Therefore, assuming without conceding that the proceedings and order of the U.S Court is criminal in nature and involves a conviction and sentence, it is still not tenable since it was issued by a court outside Nigeria. What is more, the petitioners pleaded no fact to show that the said order issued in October 1993 was ever brought to the attention of Nigerian authorities nor was it registered in Nigeria for the purpose of its enforcement in the Country. This is more particularly so, as BAT who is supposed to be the subject matter of the said order, contested for and was elected and sworn in as the Executive Governor of Lagos State in 1999, just six years after the purported indictment. We submit that by the express provision of section 4 of the Foreign Judgment (Reciprocal Enforcement) Act, Cap F36 LFN 2004, all foreign judgments must first be registered with the appropriate registry of a High Court in Nigeria before they can be enforced. It is further provided that an application for the recognition of such a foreign judgment must be made within 12 months after it has been delivered. See generally Andrew Mark Macaulay v Raiffeisen Zentral Bank of Austria (2009) NWLR (PT. 1149) 756, Hayden Petroleum Ltd v Planet Maritime (2018) LPELR-45553 (CA)
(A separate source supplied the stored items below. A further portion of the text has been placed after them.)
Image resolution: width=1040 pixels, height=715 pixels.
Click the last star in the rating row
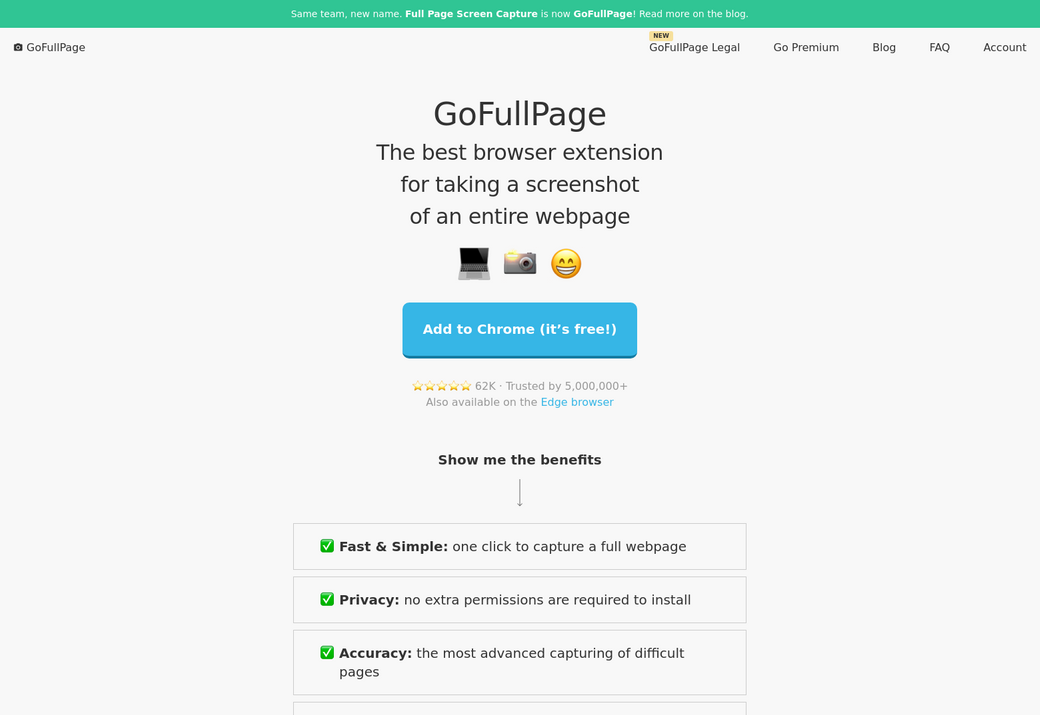[x=466, y=385]
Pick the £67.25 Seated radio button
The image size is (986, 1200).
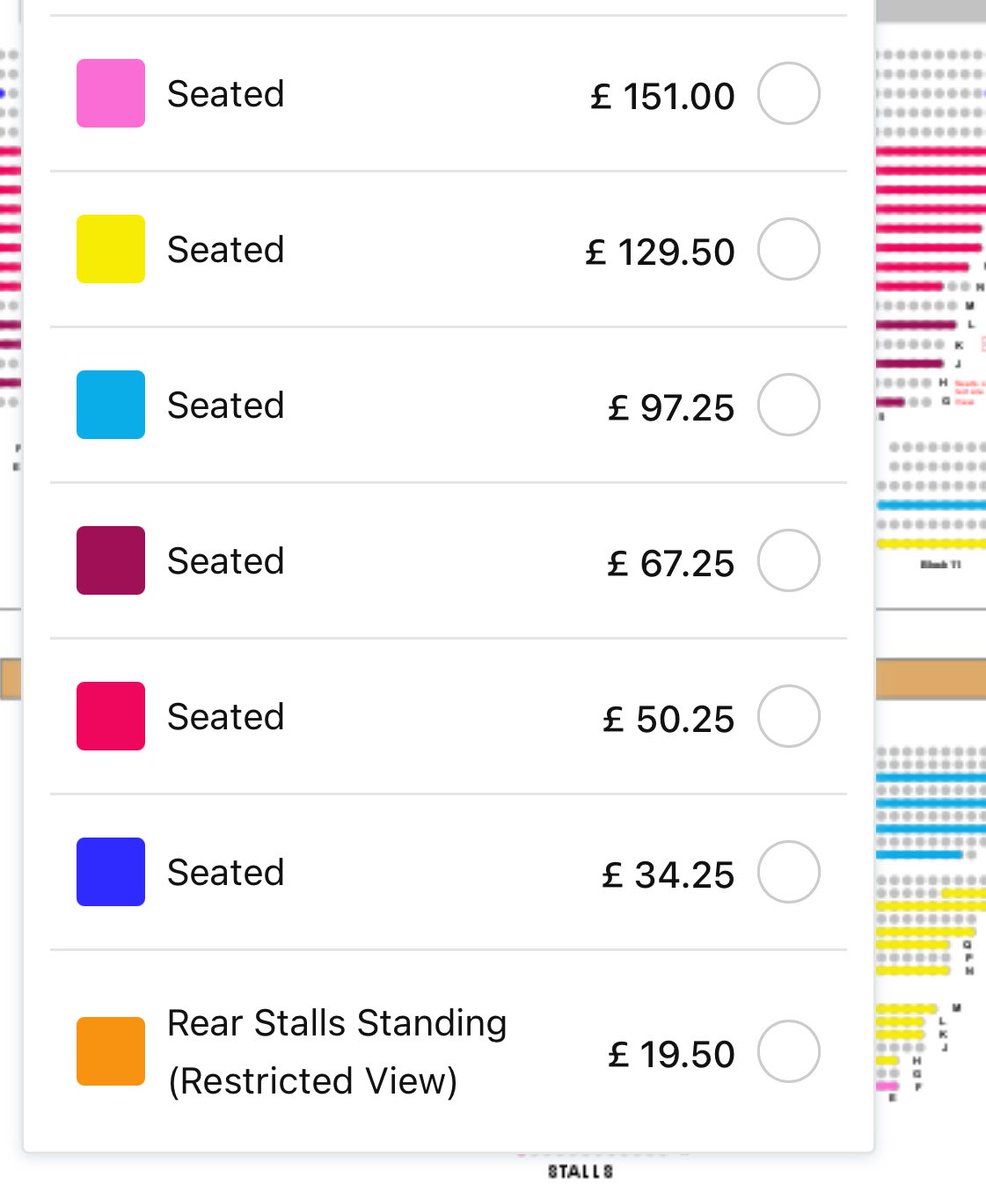(x=788, y=561)

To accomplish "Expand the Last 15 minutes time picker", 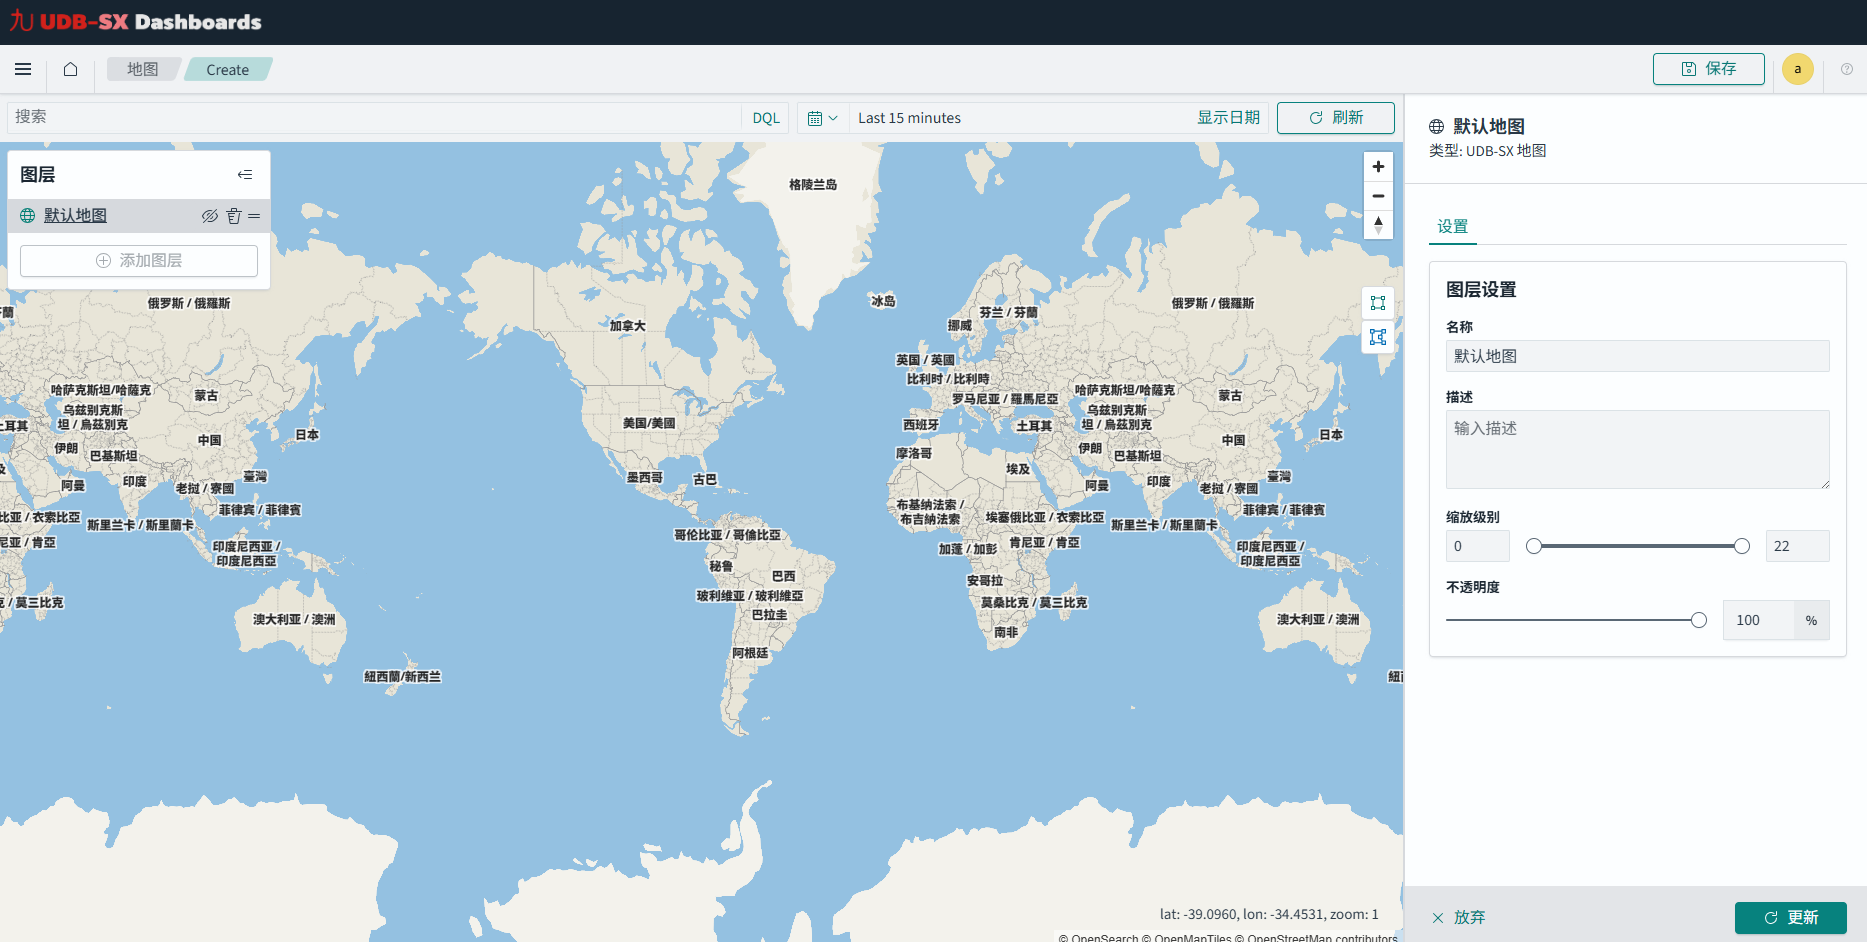I will 909,118.
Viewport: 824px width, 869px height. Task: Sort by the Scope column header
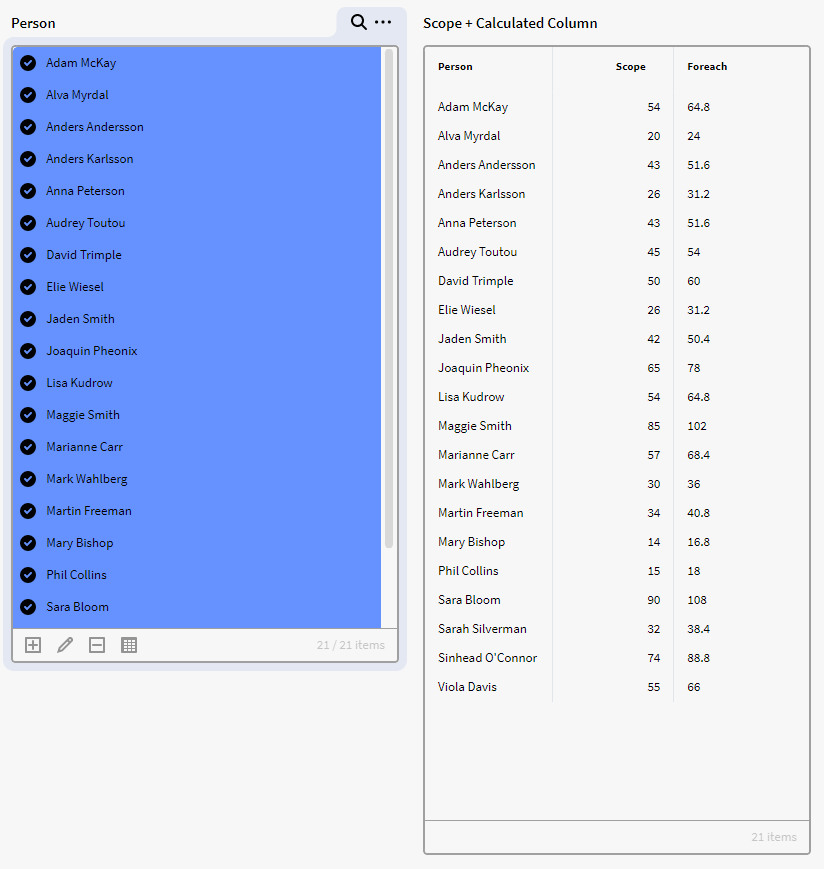click(630, 67)
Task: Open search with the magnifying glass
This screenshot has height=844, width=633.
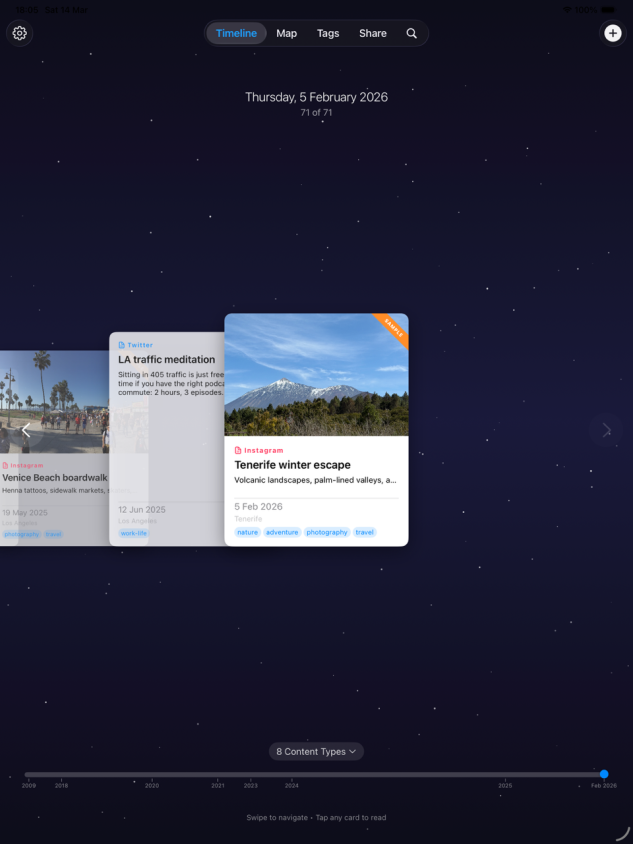Action: 411,33
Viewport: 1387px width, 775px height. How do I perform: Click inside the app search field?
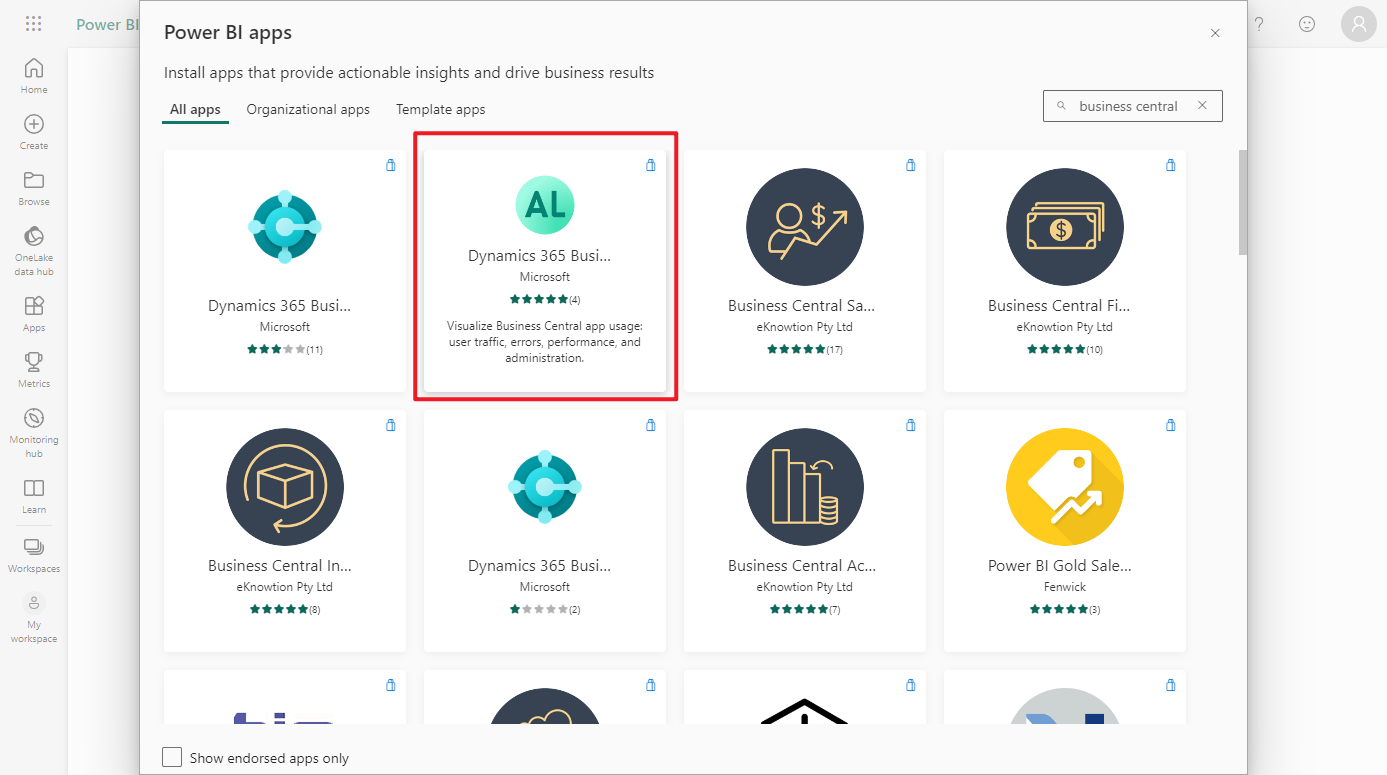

Accordingly, since there is no evidence of the registration of this judgment in any superior court or record in Nigeria till date and the petitioners have not pleaded or led any evidence of such a registration, it is safe to conclude that it was not registered in the country. Accordingly , since it is almost thirty years since October 1993 when the said order for forfeiture was issued, it has by the reason of its non-registration elapsed by effluxion of time.
(d)The other crucial point that negates the probative value of the U.S Forfeiture Order under reference is that it was issued in October 1993 almost thirty (30) years before the election of 25th February 2023 that produced BAT as the President –Elect. Specifically, section 137 (1) (e), provides that if the conviction and sentence is in respect of an offence involving dishonesty, fraud or contravention of the Code of Conduct Bureau, it must not be more than ten years preceding the date of the election. Clearly, from the nature of the “forfeiture order” it is a penalty for dishonesty and fraud. Therefore, assuming though not conceding that there was indeed a conviction and sentence against BAT by virtue of the forfeiture order, such an order has equally lapsed by effluxion of time. Therefore, as at the moment, the “order” lacks no legal potency and it is no longer cognizable as a disqualifying factor under the 1999 constitution of Nigeria.
THE GROUND THAT ON NON-COMPLIANCE AND CORRUPT PRACTICES
This is another ground of the petition. Here the petitioners adopted the standard format of this ground as provided under section 134 of the Electoral Act. However, subject to the preliminary objection that may be filed by the BAT team on the vagueness, nebulousness of this ground of the petition, it is clear that even if considered on its merit, it will not fly.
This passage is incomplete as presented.